Snape siedział wyprostowany na swoim miejscu, wysłuchując wesołych komentarzy
Dumbledore'a, i miał taką minę, jakby właśnie wypił truciznę i bezwłocznie
potrzebował antidotum. Był niczym mroczna, cyniczna kotwica w falującym morzu
kolorowej radości i beztroski. I przyciągał wzrok Harry'ego niczym magnes,
sprawiając, że zapominał o wszystkim, o tym, gdzie się znajduje i co ma zrobić. I czuł
się tak, jakby w jego wnętrzu płonął ogień. Ogień, który go rozgrzewał i posyłał w
jego ciało przyjemne prądy, które sprawiały, że miał ochotę się śmiać, ponieważ
wszystko wydawało mu się takie... piękne.

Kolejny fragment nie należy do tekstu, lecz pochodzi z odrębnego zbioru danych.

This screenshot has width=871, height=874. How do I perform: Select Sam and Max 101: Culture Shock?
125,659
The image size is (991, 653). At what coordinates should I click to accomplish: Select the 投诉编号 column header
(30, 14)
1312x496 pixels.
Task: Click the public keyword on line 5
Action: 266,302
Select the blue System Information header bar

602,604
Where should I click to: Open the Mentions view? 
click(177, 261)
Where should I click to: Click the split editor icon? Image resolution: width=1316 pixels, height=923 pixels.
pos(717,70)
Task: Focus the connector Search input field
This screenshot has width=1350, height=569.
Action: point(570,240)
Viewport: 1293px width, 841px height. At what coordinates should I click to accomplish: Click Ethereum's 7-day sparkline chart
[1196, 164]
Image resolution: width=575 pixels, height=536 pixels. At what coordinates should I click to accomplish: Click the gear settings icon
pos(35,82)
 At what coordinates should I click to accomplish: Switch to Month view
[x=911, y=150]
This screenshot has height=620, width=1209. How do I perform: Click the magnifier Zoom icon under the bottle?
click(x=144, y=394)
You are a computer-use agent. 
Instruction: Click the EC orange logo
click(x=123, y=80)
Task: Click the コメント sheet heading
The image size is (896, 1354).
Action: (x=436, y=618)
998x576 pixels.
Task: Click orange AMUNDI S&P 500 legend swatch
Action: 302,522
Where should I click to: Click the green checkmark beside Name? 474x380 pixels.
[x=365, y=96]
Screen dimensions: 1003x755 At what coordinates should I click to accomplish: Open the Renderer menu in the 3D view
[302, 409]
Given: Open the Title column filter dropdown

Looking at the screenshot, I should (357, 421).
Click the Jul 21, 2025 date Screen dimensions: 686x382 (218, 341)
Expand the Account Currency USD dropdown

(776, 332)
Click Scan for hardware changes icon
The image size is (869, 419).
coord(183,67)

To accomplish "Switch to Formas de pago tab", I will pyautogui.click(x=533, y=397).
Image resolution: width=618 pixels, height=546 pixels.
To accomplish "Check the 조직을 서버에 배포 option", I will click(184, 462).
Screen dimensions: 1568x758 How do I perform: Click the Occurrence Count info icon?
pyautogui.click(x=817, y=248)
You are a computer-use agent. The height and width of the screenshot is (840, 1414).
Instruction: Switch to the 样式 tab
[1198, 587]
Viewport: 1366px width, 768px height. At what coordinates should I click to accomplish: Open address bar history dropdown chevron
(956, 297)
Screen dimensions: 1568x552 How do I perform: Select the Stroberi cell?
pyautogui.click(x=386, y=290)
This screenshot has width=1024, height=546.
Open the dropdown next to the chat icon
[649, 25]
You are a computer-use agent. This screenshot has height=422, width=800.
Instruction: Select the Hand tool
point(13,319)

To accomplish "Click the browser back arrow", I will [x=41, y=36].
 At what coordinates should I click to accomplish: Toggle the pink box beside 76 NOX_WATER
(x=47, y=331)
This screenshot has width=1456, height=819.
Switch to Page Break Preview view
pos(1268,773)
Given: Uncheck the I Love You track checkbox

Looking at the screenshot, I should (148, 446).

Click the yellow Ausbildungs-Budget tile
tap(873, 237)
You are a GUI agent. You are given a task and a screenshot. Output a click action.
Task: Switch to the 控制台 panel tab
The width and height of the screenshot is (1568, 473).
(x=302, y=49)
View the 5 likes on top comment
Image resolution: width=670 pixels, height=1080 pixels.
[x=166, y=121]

- Stary, rusz się. Zamurowało cię? - Ron złapał go za ramię i pociągnął za sobą w
roześmiany tłum. Harry został otoczony podekscytowanymi twarzami, poklepującymi
go rękami i tysiącem mieszających się ze sobą głosów. Ale to wszystko znajdowało
się jakby za niewidzialną barierą, która tłumiła docierające do niego bodźce. W jego
głowie unosiła się ciepła mgiełka, a przed oczami majaczyła jedynie mroczna
sylwetka. Wciąż pamiętał tę niesłychaną czułość, którą wczoraj obdarzył go Severus,
i na samo jej wspomnienie w jego brzuchu działo się coś dziwnego - jakby tysiące
tańczących mrówek urządziło sobie konkurs stepowania. Wciąż pamiętał pragnienie,
które widział w tych niesamowitych, ciemnych oczach. I nawet moment, w którym
Severus dał mu maść, aby nie miał dzisiaj kłopotów z siedzeniem na miotle, wydawał
mu się taki... magiczny. Od wczorajszego wieczoru czuł się tak, jakby w jego żyłach
krążył alkohol. Nie potrafił pozbyć się doskonałego humoru i uśmiechu, który wylewał
mu się na twarz za każdym razem, kiedy pomyślał o Severusie. Miał wrażenie, jakby
wszystko w końcu było tak jak należy. Jakby wszystko mu się udało. Jakby nic nie
mogło już tego zepsuć.
Niejasno zdawał sobie sprawę, że został doprowadzony do stołu i usadzony przy
nim. Przez jakiś czas czuł jeszcze poklepywania, ale nie zwracał na nie uwagi. Z
nieobecnym uśmiechem na twarzy wpatrywał się w jeden punkt na ścianie i pozwalał,
aby przed jego oczami przewijały się wspomnienia wczorajszego wieczoru i plany na
kolejne.
Z odrętwienia wyrwały go dopiero donośne hałasy. Gryfoni, trzymając w rękach kubki
i sztućce, zaczęli wybijać rytm na drewnianym blacie stołu. Lee Jordan stanął na
ławce i zawołał w wystukiwanych głośno rytmie:
- Wy-gra-my! Dlaczego?!
- Bo ma-my Harry'ego! - odpowiedzieli chórem Gryfoni.